# [What to produce]
Carry on the article about parasites and pathogens of wolves, beginning after its final sentence.

== Passage for review

= Parasites and pathogens of wolves =

Organisms causing disease in wolves

Wolves may suffer from various pathogens, both viral and bacterial, and parasite, both external and internal. Parasitic infection in wolves is of particular concern to people. Wolves can spread them to dogs, which in turn can carry the parasites to humans. In areas where wolves inhabit pastoral areas, the parasites can be spread to livestock.

== Diseases ==

Footage of a wolf taken from Abruzzo Natural Park showing advanced signs of canine distemper

===Viral===
Viral diseases carried by wolves include: rabies, canine distemper, canine parvovirus, infectious canine hepatitis, papillomatosis, and canine coronavirus. Wolves are a major host for rabies in Russia, Iran, Afghanistan, Iraq and India. In wolves, the incubation period is eight to 21 days, and results in the host becoming agitated, deserting its pack, and travelling up to 80 km a day, thus increasing the risk of infecting other wolves. Infected wolves do not show any fear of humans, most documented wolf attacks on people being attributed to rabid animals. Although canine distemper is lethal in dogs, it has not been recorded to kill wolves, except in Canada and Alaska. The canine parvovirus, which causes death by dehydration, electrolyte imbalance, and endotoxic shock or sepsis, is largely survivable in wolves, but can be lethal to pups. Wolves may catch infectious canine hepatitis from dogs, though there are no records of wolves dying from it. Papillomatosis has been recorded only once in wolves, and likely does not cause serious illness or death, though it may alter feeding behaviours. The canine coronavirus has been recorded in Alaskan wolves, infections being most prevalent in winter months.

====
== Extracted information

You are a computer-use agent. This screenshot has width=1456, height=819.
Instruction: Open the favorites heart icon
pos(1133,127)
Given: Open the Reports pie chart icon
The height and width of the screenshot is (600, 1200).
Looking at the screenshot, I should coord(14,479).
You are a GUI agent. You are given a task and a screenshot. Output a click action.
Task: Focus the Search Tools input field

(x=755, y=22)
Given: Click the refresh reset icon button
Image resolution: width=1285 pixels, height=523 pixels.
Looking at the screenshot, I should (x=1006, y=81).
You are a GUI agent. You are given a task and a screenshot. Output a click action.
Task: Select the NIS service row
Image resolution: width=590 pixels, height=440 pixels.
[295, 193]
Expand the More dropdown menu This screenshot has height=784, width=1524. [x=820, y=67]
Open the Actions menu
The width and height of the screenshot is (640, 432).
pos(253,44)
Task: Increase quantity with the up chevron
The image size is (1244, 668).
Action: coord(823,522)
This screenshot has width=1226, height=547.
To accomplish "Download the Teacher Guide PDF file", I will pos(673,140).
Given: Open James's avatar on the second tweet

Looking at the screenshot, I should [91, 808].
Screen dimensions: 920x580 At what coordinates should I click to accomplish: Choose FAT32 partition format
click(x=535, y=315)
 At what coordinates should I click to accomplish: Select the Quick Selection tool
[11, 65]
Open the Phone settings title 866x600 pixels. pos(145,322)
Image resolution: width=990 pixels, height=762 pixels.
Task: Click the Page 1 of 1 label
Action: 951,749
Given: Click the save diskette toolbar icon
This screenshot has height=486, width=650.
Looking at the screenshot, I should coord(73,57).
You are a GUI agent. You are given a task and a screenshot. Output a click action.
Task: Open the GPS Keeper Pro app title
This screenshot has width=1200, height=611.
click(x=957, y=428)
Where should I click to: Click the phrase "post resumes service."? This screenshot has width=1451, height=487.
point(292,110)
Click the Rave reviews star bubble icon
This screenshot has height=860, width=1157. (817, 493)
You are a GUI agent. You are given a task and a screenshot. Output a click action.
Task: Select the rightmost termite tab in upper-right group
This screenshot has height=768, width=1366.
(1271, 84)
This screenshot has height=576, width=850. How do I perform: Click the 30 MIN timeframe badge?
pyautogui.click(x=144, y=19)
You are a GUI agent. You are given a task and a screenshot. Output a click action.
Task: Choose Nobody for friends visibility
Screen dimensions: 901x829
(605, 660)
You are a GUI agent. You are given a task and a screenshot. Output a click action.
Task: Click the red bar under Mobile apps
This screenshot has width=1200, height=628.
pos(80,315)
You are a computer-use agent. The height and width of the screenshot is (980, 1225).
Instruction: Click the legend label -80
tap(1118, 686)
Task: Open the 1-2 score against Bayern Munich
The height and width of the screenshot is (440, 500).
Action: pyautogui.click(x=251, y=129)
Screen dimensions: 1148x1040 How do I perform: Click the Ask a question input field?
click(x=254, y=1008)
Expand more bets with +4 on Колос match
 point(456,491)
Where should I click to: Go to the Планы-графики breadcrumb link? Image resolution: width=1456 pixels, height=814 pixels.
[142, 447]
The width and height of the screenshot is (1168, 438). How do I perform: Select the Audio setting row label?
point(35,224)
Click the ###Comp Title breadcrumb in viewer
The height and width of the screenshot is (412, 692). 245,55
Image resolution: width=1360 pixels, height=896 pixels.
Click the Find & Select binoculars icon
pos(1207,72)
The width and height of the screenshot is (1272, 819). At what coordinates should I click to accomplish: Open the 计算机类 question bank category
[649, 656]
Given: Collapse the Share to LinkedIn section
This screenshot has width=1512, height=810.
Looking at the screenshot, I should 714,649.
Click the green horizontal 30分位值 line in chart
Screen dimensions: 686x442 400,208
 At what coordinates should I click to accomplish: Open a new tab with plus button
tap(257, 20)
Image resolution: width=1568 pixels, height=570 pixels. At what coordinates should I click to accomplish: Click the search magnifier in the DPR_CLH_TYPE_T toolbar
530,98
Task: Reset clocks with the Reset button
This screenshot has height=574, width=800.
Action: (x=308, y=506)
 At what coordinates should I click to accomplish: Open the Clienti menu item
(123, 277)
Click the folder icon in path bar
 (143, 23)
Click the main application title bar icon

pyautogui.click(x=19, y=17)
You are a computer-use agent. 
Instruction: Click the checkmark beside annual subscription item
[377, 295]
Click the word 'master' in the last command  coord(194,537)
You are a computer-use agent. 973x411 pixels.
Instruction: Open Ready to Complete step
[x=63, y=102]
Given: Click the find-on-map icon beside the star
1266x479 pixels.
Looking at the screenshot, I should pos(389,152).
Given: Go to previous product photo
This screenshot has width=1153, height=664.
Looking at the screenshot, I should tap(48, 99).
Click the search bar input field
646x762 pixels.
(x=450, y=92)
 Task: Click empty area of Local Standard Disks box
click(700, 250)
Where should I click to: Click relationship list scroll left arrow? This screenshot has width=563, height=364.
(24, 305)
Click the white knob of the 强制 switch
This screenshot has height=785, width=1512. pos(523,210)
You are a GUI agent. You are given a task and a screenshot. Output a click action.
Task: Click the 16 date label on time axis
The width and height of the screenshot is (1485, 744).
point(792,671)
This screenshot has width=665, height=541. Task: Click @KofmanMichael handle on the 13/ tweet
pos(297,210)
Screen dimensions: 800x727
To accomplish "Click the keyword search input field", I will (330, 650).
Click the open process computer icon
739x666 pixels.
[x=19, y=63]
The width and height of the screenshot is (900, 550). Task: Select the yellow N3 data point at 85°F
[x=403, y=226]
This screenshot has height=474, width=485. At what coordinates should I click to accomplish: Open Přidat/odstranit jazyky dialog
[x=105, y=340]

====

# [Answer for this exercise]
===Bacterial===
Bacterial diseases carried by wolves include: brucellosis, Lyme disease, leptospirosis, tularemia, bovine tuberculosis, listeriosis and anthrax. Wolves can catch Brucella suis from wild and domestic reindeer. While adult wolves tend not to show any clinical signs, it can severely weaken the pups of infected females. Although lyme disease can debilitate individual wolves, it does not appear to significantly affect wolf populations. Leptospirosis can be contracted through contact with infected prey or urine, and can cause fever, anorexia, vomiting, anemia, hematuria, icterus, and death. Wolves living near farms are more vulnerable to the disease than those living in the wilderness, probably because of prolonged contact with infected domestic animal waste. Wolves may catch tularemia from lagomorph prey, though its effect on wolves is unknown. Although bovine tuberculosis is not considered a major threat to wolves, it has been recorded to have killed two wolf pups in Canada.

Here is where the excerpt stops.